─── Raw data

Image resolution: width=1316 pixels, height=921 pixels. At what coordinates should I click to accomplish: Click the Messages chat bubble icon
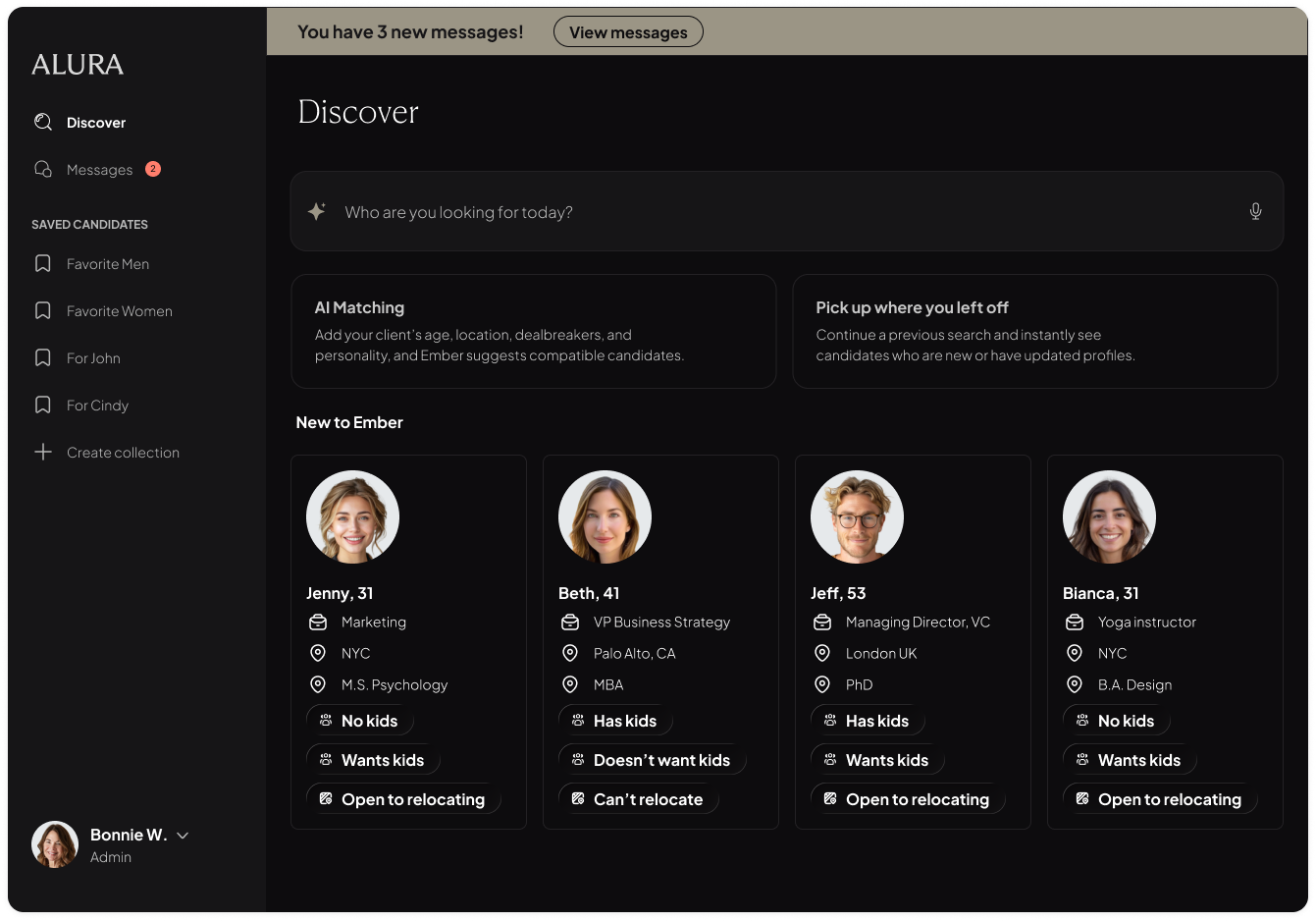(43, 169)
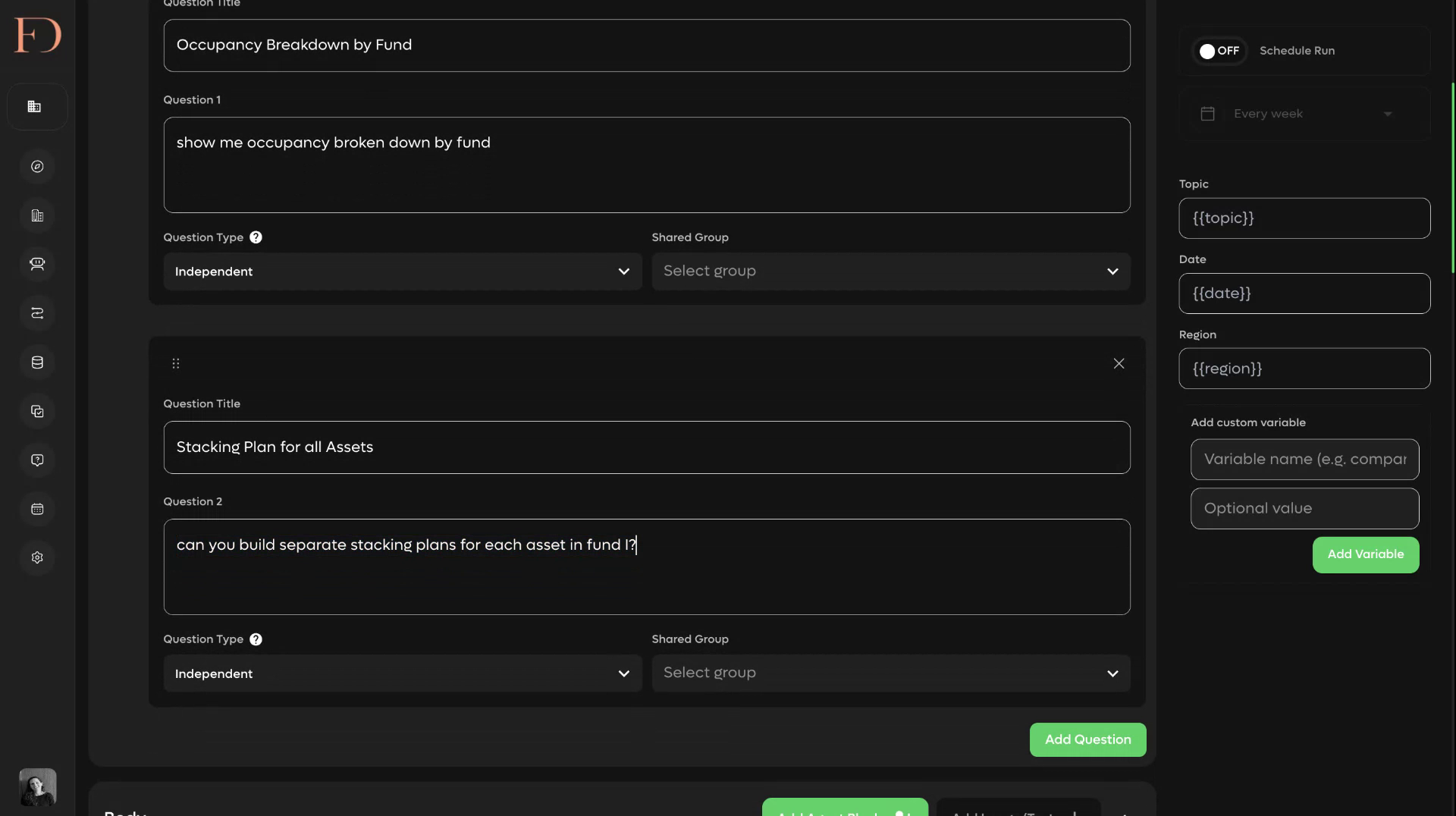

──────
─── Raw data

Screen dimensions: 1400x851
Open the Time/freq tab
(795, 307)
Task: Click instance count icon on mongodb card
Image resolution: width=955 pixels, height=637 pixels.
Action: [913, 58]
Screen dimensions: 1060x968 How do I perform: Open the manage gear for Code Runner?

──────
─── Raw data

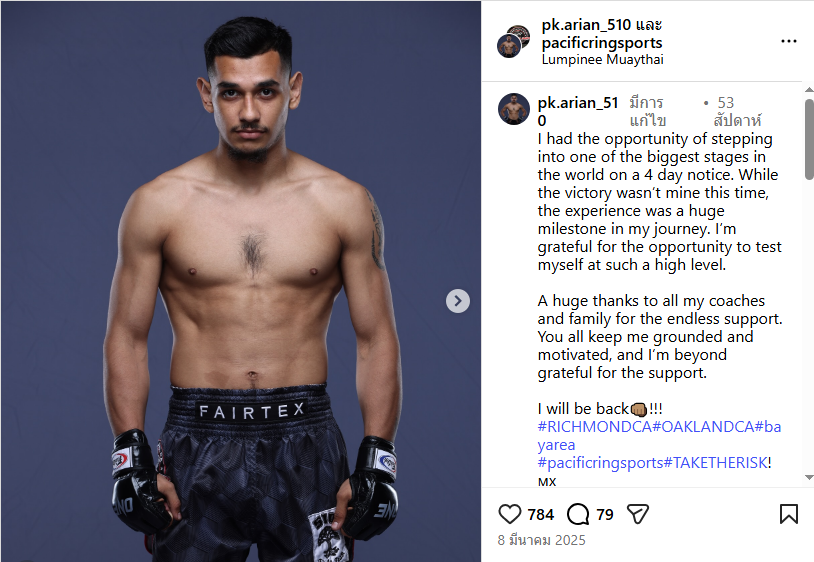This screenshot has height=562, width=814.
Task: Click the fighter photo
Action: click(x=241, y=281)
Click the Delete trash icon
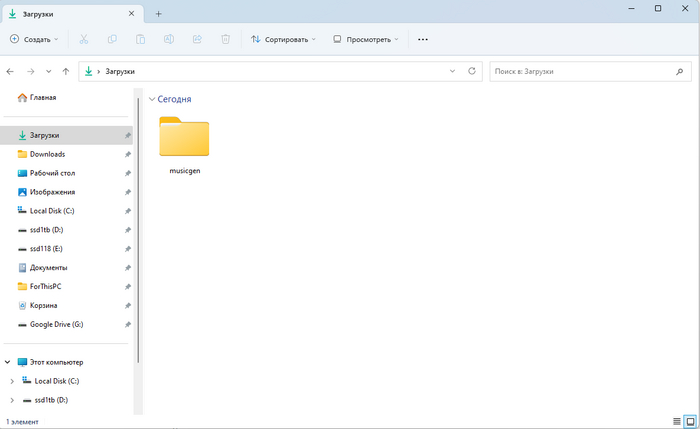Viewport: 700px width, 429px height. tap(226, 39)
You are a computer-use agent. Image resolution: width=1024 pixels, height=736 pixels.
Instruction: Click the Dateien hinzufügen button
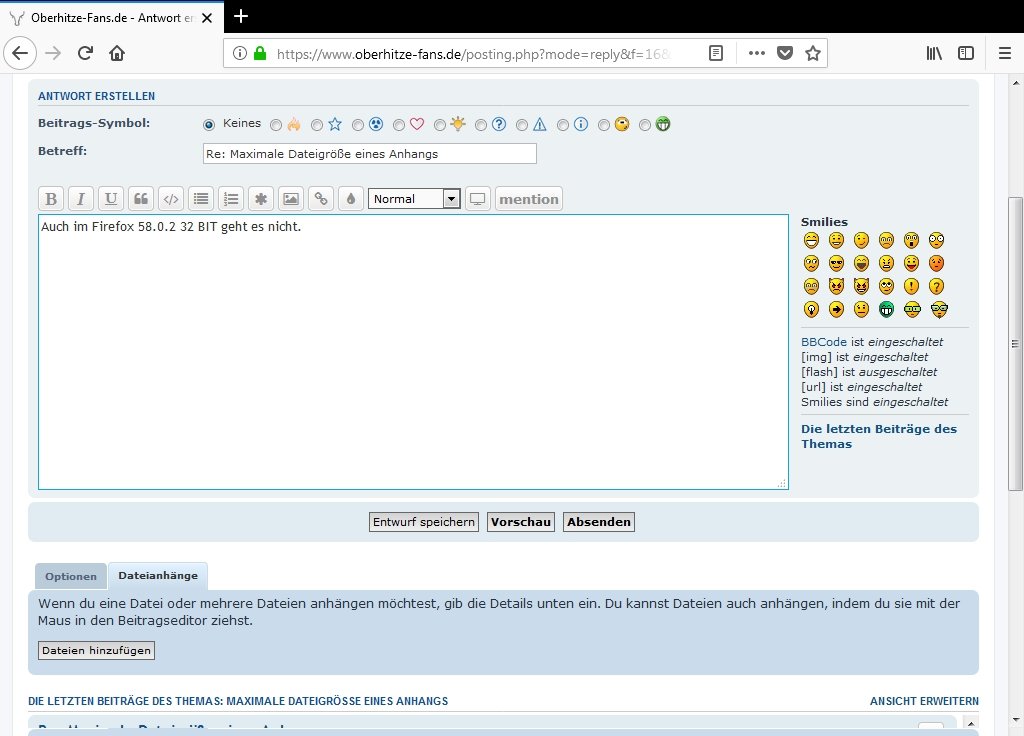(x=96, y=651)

──────

Going back over the entries above, copy word for word every line from the one that has "Open the Time/freq tab" on through the one that has "Screen dimensions: 1060x968".

Your solution
Open the Time/freq tab
(795, 307)
Task: Click instance count icon on mongodb card
Image resolution: width=955 pixels, height=637 pixels.
Action: [913, 58]
Screen dimensions: 1060x968 How do I perform: Open the manage gear for Code Runner?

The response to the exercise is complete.